- [Task description] Rewrite the lines below, changing every "Screen dimensions" to "Display size" and leaving everything else as it is.
........
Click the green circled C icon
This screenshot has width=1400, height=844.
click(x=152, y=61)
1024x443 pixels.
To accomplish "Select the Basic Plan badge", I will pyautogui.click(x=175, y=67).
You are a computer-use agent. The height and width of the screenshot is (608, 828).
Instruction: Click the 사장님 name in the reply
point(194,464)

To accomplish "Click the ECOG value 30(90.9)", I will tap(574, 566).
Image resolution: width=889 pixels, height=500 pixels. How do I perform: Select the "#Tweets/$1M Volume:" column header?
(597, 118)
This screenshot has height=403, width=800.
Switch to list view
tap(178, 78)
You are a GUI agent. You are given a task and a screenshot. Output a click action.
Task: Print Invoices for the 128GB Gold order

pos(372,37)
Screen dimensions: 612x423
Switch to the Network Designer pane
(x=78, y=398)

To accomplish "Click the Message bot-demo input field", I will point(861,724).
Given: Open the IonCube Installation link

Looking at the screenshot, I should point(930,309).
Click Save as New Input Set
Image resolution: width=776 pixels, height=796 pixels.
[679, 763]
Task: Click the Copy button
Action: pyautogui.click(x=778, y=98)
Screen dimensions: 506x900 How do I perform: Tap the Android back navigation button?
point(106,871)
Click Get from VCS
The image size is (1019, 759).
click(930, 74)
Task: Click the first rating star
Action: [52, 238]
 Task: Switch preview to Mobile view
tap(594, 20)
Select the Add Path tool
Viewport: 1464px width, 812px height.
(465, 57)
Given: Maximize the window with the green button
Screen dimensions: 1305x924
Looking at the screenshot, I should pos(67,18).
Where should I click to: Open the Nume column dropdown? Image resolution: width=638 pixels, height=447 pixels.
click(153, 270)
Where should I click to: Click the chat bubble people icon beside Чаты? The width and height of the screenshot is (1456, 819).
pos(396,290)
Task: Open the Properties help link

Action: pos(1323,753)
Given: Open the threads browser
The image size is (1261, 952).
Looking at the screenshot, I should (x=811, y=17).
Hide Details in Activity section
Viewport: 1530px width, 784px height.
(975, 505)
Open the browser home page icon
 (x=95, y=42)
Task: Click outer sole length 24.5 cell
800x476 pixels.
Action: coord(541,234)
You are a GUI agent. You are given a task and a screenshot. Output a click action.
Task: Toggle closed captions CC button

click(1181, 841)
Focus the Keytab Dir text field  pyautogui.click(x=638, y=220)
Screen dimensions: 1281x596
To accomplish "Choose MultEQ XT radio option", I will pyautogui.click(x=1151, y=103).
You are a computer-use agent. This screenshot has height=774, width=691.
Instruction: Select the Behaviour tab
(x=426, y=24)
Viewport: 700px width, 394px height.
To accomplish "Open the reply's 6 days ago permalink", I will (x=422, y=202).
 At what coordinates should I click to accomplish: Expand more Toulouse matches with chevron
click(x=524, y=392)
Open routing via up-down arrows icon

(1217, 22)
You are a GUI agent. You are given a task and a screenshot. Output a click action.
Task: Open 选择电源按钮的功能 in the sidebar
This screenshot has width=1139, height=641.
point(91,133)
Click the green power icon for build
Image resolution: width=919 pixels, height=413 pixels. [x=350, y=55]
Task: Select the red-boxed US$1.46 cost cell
........
- [Response]
Click the green circled C icon
This screenshot has width=1400, height=844.
click(x=152, y=61)
1024x443 pixels.
To accomplish "Select the Basic Plan badge", I will pyautogui.click(x=175, y=67).
You are a computer-use agent. The height and width of the screenshot is (608, 828).
Instruction: Click the 사장님 name in the reply
point(194,464)

To accomplish "Click the ECOG value 30(90.9)", I will tap(574, 566).
Image resolution: width=889 pixels, height=500 pixels. How do I perform: Select the "#Tweets/$1M Volume:" column header?
(597, 118)
This screenshot has height=403, width=800.
Switch to list view
tap(178, 78)
You are a GUI agent. You are given a task and a screenshot. Output a click action.
Task: Print Invoices for the 128GB Gold order

pos(372,37)
Display size: 612x423
Switch to the Network Designer pane
(x=78, y=398)

To accomplish "Click the Message bot-demo input field", I will point(861,724).
Given: Open the IonCube Installation link

Looking at the screenshot, I should point(930,309).
Click Save as New Input Set
Image resolution: width=776 pixels, height=796 pixels.
[679, 763]
Task: Click the Copy button
Action: pyautogui.click(x=778, y=98)
Display size: 506x900 How do I perform: Tap the Android back navigation button?
point(106,871)
Click Get from VCS
The image size is (1019, 759).
click(930, 74)
Task: Click the first rating star
Action: [52, 238]
 Task: Switch preview to Mobile view
tap(594, 20)
Select the Add Path tool
Viewport: 1464px width, 812px height.
(465, 57)
Given: Maximize the window with the green button
Display size: 1305x924
Looking at the screenshot, I should pos(67,18).
Where should I click to: Open the Nume column dropdown? Image resolution: width=638 pixels, height=447 pixels.
click(153, 270)
Where should I click to: Click the chat bubble people icon beside Чаты? The width and height of the screenshot is (1456, 819).
pos(396,290)
Task: Open the Properties help link

Action: pos(1323,753)
Given: Open the threads browser
The image size is (1261, 952).
Looking at the screenshot, I should (x=811, y=17).
Hide Details in Activity section
Viewport: 1530px width, 784px height.
(975, 505)
Open the browser home page icon
 (x=95, y=42)
Task: Click outer sole length 24.5 cell
800x476 pixels.
Action: coord(541,234)
You are a GUI agent. You are given a task and a screenshot. Output a click action.
Task: Toggle closed captions CC button

click(1181, 841)
Focus the Keytab Dir text field  pyautogui.click(x=638, y=220)
Display size: 1281x596
To accomplish "Choose MultEQ XT radio option", I will pyautogui.click(x=1151, y=103).
You are a computer-use agent. This screenshot has height=774, width=691.
Instruction: Select the Behaviour tab
(x=426, y=24)
Viewport: 700px width, 394px height.
To accomplish "Open the reply's 6 days ago permalink", I will (x=422, y=202).
 At what coordinates should I click to accomplish: Expand more Toulouse matches with chevron
click(x=524, y=392)
Open routing via up-down arrows icon

(1217, 22)
You are a GUI agent. You are given a task and a screenshot. Output a click action.
Task: Open 选择电源按钮的功能 in the sidebar
This screenshot has width=1139, height=641.
point(91,133)
Click the green power icon for build
Image resolution: width=919 pixels, height=413 pixels. [x=350, y=55]
Task: Select the red-boxed US$1.46 cost cell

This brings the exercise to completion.